Dataset excerpts ->

- - - -

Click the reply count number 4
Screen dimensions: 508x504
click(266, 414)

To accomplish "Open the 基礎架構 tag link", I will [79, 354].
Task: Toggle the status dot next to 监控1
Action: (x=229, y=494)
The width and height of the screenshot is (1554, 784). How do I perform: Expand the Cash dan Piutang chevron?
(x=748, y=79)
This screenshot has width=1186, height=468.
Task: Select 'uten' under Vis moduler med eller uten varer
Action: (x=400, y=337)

- - - -

All entries above must be reproduced without a single change.

Result ->
Click the reply count number 4
Screen dimensions: 508x504
click(266, 414)

To accomplish "Open the 基礎架構 tag link", I will [79, 354].
Task: Toggle the status dot next to 监控1
Action: (x=229, y=494)
The width and height of the screenshot is (1554, 784). How do I perform: Expand the Cash dan Piutang chevron?
(x=748, y=79)
This screenshot has width=1186, height=468.
Task: Select 'uten' under Vis moduler med eller uten varer
Action: (x=400, y=337)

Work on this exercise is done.